Pakistan’s stability cannot be secured solely within its borders any more than can Afghanistan’s. Militant Islam can be defeated only by waging a proper counterinsurgency campaign on both sides of the border.

The critics of the war have an obligation to step forward with a credible alternative for waging that war or with a scenario by which we could avoid a calamity in Pakistan without victory in Afghanistan. I have yet to hear those arguments made. And it seems Secretary of Defense Gates and the president are not hearing them either. Let’s hope that now that they understand the case for the war, they also have the will to see it through. In that effort, Kagan’s argument will be essential to defanging the critics—who would rather retreat and worry about the consequences another day.

Flotsam and Jetsam

Whatever happened to “nuance”? “Secretary of State Hillary Clinton’s unequivocal proclamation that all settlement activity must stop is an uncharacteristic display of rigidity from an administration that, on other issues, is sensitive to nuance and advocates for dialogue and accommodation. Expropriating private Palestinian land to build a new settlement is not the same as adding a bedroom for a new baby in an existing community. The administration’s absolutist position is a no-win proposition, leaving no room for negotiation.” Well, it does leave room for Obama to retreat and embarrass himself in the region, which is what George Mitchell is trying desperately to avoid and/or disguise.

And what do you know, but Bibi and the White House are at odds (still? again?) about settlement-building. So I suppose all those “on the verge of agreement on settlements” stories were just spin. It seems that publicly (and privately), hollering at Israel didn’t prove to be a winning strategy. Maybe next they will try some “smart” diplomacy.

Virginia gubernatorial candidate Bob McDonnell ribs his opponent Creigh Deeds: “His whole campaign over the last month has been based on former presidents, former governors, and a 20-year-old thesis. That’s his platform. . . . He pledged three weeks ago in the debate that he’d never been a guy to talk about social issues. And now, for the last three weeks, that’s all he wants to talk about. . . . If that’s what he wants to do, then I think that’s a winning formula for me.” Ouch.

With Van Jones’s background, how did he get through the FBI background check and White House vetting?

From Politico: “The fate of health care reform may top the political worries of Democrats at the moment, but the economy could prove the issue that really hurts the party in the 2010 midterm elections.” Hmm. Perhaps if job creation was the top worry for Democrats, they might be in better shape for 2010.

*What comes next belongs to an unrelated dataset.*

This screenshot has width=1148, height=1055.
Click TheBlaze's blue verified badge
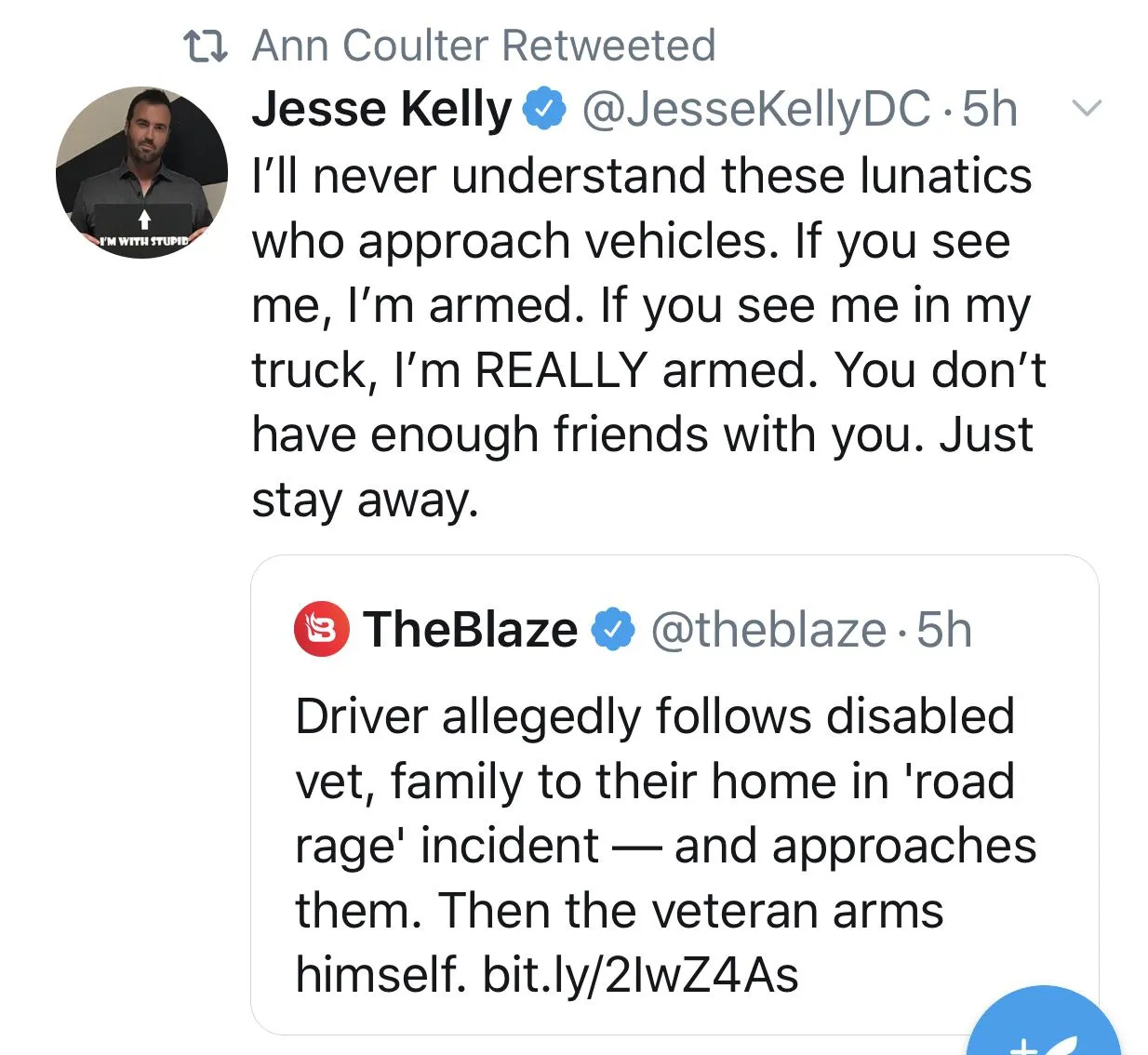pyautogui.click(x=614, y=630)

Hillary Clinton rules out free and fair elections in Honduras. Elliott Abrams observes: “The Obama administration’s weak-kneed support of human rights in places like Egypt and China being obvious, the policy in Honduras appears to reflect not so much enthusiasm for democracy as a ‘no enemies to the Left’ view of Latin America. One could laugh at the foolishness of this policy were it not for the six and half million Hondurans, fighting poverty, fighting Chavez and Zelaya and the effort to turn their political system into another Venezuela–and now, fighting Uncle Sam.” And this is the gang that bestows legitimacy on Ahmadinejad, mind you.

The Washington Post editors aren’t any better than Clinton — blithely asserting that the Honduran congress and supreme court’s removal of Zelaya was a “breach of democratic order.”

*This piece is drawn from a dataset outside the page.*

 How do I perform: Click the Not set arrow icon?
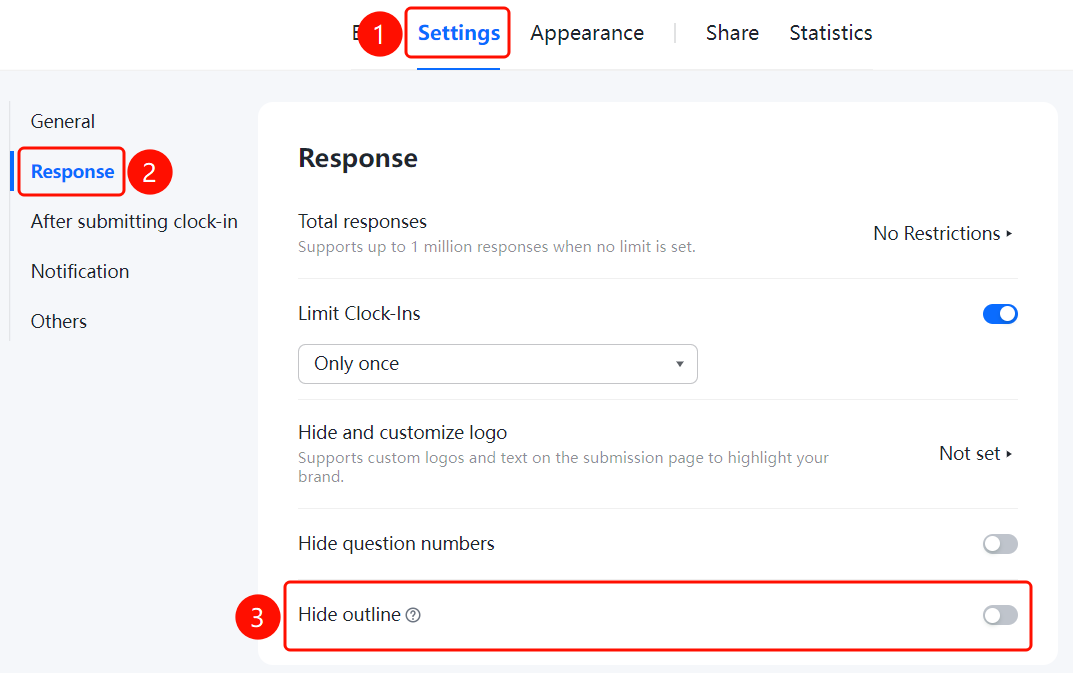click(x=1009, y=454)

And while we are on the subject of embarrassing foreign policy performances, Jim Webb’s in Burma is worth noting.

With unemployment at 9.7 percent and the nonstimulus plan sitting on hundreds of billions of unspent dollars, the Wall Street Journal‘s editors suggest: “If the Administration really wants to fire up private job creation, how about taking the remaining $400 billion or more and using it to lower business taxes? The unspent stimulus is enough for a two-year down payment on repealing the U.S. corporate income tax, which studies show is a job and wage-increase killer.” And, they add, killing card check, ObamaCare, and cap-and-trade couldn’t hurt either.